> **SET TASKS**:
**1)** Reproduce the passage of the waste-plastics graphene patent text from "A method and" up to and including "power control system.".
**2)** According to the waste-plastics graphene patent text, what does the power control system regulate? List every item.
## start TEXT PROVIDED
METHOD AND DEVICE FOR PREPARING GRAPHENE AND HYDROGEN GAS BY CONVERTING WASTE PLASTICS WITH JOULE HEAT

Abstract

A method and a device for preparing graphene and hydrogen gas by converting waste plastics with Joule heat are provided according to the present application. The method uses the Joule heat generated when a strong current passes through the mixed plastic material mixed with conductive additive, as the reaction driving energy. By Joule heating, carbon-carbon bonds and carbon-hydrogen bonds are broken, amorphous carbon is converted into sp.sup.2 hybridized high-purity graphene, and hydrogen atoms are converted into hydrogen gas. The reaction device used by the method is mainly composed of three parts: an airtight reaction chamber, a gas collecting system and a power control system.

Claims

1. A device for preparing graphene and hydrogen gas by converting plastic waste with Joule heat, comprising an airtight reaction chamber, a gas collecting system and a power control system, wherein the airtight reaction chamber comprises: a central quartz chamber configured to hold a conductive mixture, two refractory, gas permeable and conductive auxiliary electrodes arranged on the left and right sides of the conductive mixture, and two hollow electrodes inserted from the left and right sides of the conductive mixture, wherein a gas inlet pipeline is arranged outside the airtight reaction chamber and configured to transport inert protective gas into the airtight reaction chamber; the gas collecting system comprises: a filter cold trap configured to filter off solid particles and a waxy by-product and connected with an outer part of the hollow electrodes, a pressure-resistant gas collecting pipeline, a gas collecting unit, and a gas pressure control unit arranged on the pressure-resistant gas collecting pipeline and connected to the gas collecting unit, wherein the gas inlet pipeline of the airtight reaction chamber, the filter cold trap, and the pressure-resistant gas collecting pipeline of the gas collecting system are connected by a three-way valve, and the hollow electrodes, the filter cold trap, the three-way valve, and the pressure-resistant gas collecting pipeline together form an airtight passage; wherein the power control system is configured to regulate an output voltage, an on-off state, an on-off time and an on-off mode of a circuit according to resistance of the conductive mixture in the airtight reaction chamber.
## end TEXT PROVIDED
## start RECORDS
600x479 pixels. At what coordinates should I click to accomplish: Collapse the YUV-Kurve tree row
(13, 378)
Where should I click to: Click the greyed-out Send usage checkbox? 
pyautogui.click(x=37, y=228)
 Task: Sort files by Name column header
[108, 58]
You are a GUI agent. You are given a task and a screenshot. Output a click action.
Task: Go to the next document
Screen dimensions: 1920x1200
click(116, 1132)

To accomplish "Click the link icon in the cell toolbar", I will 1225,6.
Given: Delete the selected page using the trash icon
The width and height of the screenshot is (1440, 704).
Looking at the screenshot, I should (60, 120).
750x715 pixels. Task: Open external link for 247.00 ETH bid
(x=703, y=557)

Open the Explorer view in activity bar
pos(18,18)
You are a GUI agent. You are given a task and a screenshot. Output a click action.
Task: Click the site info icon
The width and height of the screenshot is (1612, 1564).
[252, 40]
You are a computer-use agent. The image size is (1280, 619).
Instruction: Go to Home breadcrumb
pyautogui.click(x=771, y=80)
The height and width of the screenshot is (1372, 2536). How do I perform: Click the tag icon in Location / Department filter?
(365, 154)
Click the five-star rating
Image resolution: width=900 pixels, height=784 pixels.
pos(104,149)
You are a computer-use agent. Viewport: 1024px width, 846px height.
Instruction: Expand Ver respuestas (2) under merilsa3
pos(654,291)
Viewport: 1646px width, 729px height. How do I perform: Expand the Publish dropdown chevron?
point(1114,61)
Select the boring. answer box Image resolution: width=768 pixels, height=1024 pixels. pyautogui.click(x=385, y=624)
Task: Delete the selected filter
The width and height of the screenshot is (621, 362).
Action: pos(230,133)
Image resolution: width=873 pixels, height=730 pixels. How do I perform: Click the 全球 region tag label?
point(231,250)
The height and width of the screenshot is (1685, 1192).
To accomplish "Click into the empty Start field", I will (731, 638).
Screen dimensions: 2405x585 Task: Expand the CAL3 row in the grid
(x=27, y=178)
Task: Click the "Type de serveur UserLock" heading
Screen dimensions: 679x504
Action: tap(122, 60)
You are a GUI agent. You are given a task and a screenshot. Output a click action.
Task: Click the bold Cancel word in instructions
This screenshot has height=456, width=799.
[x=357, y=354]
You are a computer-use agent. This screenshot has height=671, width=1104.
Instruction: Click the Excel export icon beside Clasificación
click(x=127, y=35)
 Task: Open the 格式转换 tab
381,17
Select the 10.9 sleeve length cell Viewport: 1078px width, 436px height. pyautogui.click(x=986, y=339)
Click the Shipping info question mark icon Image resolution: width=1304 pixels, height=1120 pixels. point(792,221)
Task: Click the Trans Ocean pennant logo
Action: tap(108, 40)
## end RECORDS
> **RESULTS BY TASK**:
**1)**
A method and a device for preparing graphene and hydrogen gas by converting waste plastics with Joule heat are provided according to the present application. The method uses the Joule heat generated when a strong current passes through the mixed plastic material mixed with conductive additive, as the reaction driving energy. By Joule heating, carbon-carbon bonds and carbon-hydrogen bonds are broken, amorphous carbon is converted into sp.sup.2 hybridized high-purity graphene, and hydrogen atoms are converted into hydrogen gas. The reaction device used by the method is mainly composed of three parts: an airtight reaction chamber, a gas collecting system and a power control system.

**2)**
- output voltage
- on-off state
- on-off time
- on-off mode